異形から黒子を助けたのは『仮面ライダー』という存在だと知ったのは一時間程前のこと。美琴が寮に戻った際に寮監から、黒子が負傷したと聞いて飛び出そうとしたが止められた。ならば、とインターネットで何か手がかりを探すべく、数々の掲示板やニュースサイトを調べ上げ、ひとつの巨大匿名掲示板で、事件の目撃者が『仮面ライダー』と書き込んでいたのを見つけた。
(……これと何か関係性があるのかしら?)
黒子が目覚めぬよう静かにベッドの下からあるものを取り出す。
それはベルトのようなもので、今は石化していて灰色をしている。以前から、怪人の存在は都市伝説として囁かれているのは美琴も薄々知っていたが、今日のように顕著なのは初めてだ。

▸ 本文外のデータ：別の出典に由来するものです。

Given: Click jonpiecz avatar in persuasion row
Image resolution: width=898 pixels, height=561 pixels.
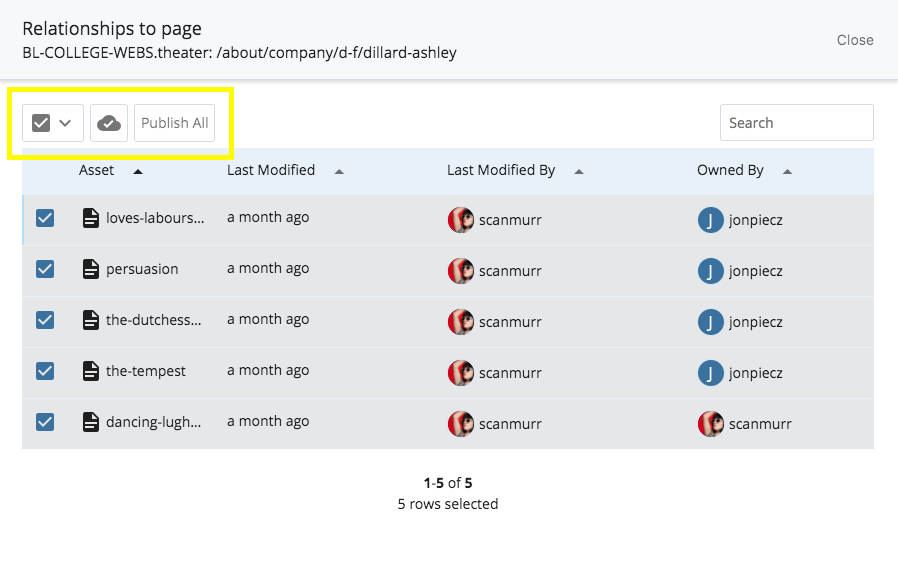Looking at the screenshot, I should point(710,270).
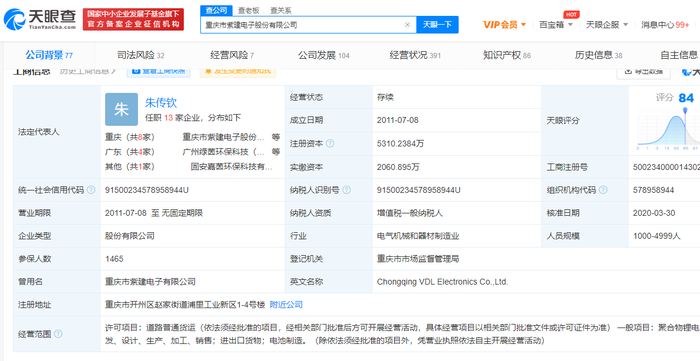The width and height of the screenshot is (700, 361).
Task: Click the Tianyancha logo icon
Action: [14, 20]
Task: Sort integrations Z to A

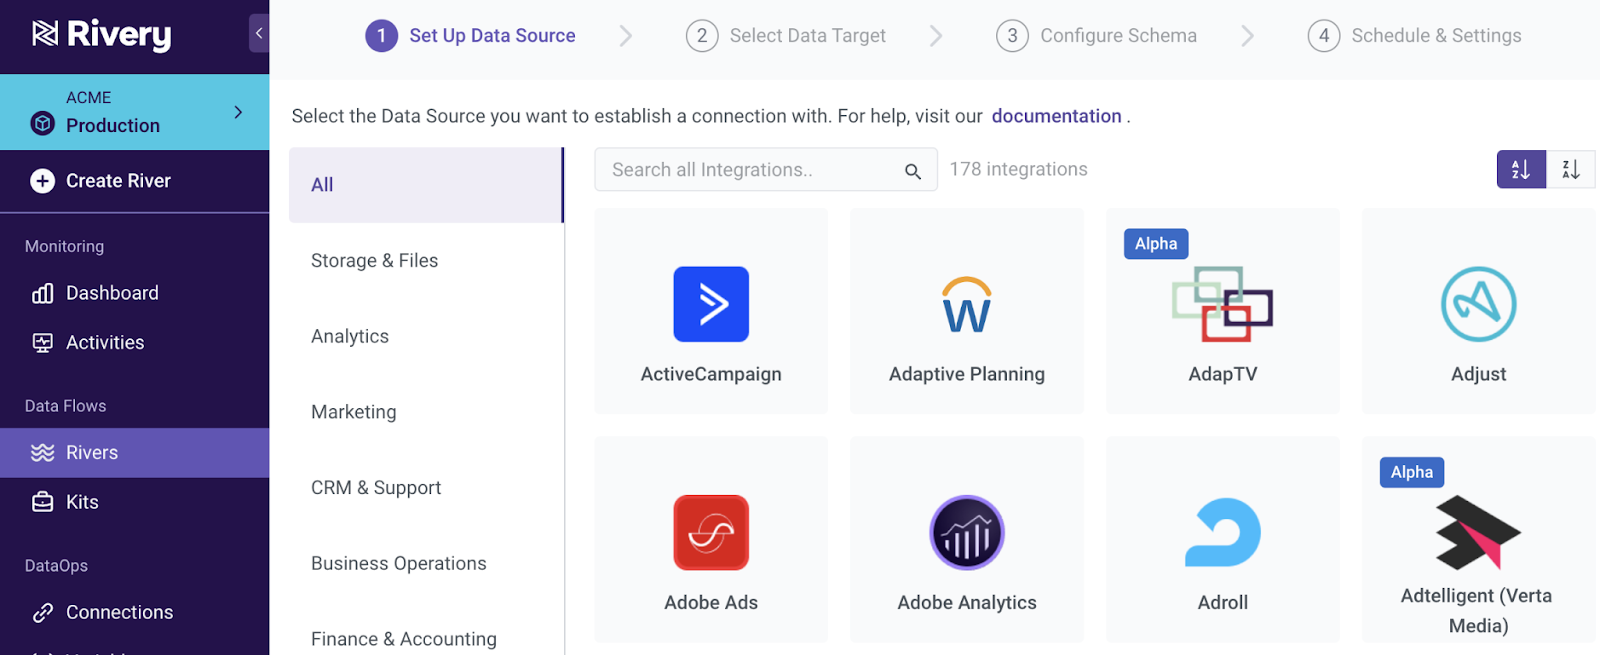Action: (1570, 170)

(…というかこれ、危ないものなんかじゃないわよね?)
灰色のベルトを上下左右から見回して、美琴が思った。
これを拾ったのは数日前のことーーー。
「待てごらぁああぁぁ!」
「勘弁してくれよー! ああ! 不幸だーっ!!」
いつものごとく、美琴は高校生の上条当麻と一方的な鬼ごっこを繰り広げていた。
「はあ…はあ……。逃げられたか…」
とある公園まで来て、上条に撒かれた美琴は、二つある内、片方の手近なベンチに腰を掛けて休憩する。スカートの中に履いた短パンから綺麗に畳まれたハンカチを取り出し、額の汗を拭く。
「ん?」
ふと、隣のもう片方のベンチを見ると何やら怪しげなベルトに似た物体がちょこん、と置かれているのに気付いた。
「何かしら、これ」
忘れ物かなぁ、でもこんなベルトしてる人なんているのかしら、と美琴はベルトに近寄って眺め見る。
暫く考えた後、何故か見放すことも出来ずにお持ち帰り、してきたのだった。
「という夢だったのさ」
なーんてこと無いのよね、これが。美琴は少しだけ溜め息をはく。Google先生にもウィキペドにも記載されていない。よくよく見ると古代文字みたいなのがあるのだが、いくら常盤台でもこんな文字列見たこと無い。
「これを付けたら私も『仮面ライダー』とやらに慣れたりしたりして」
遊び半分で腰に付けたのがいけなかった。
「えっ……嘘…」
瞬間、ベルトの石化は解けたものの、美琴の体内に吸収されてしまった。
「……こういう時はアイツの言葉よね」
不幸だー、と乾いた嘆きが部屋に微かに零れた。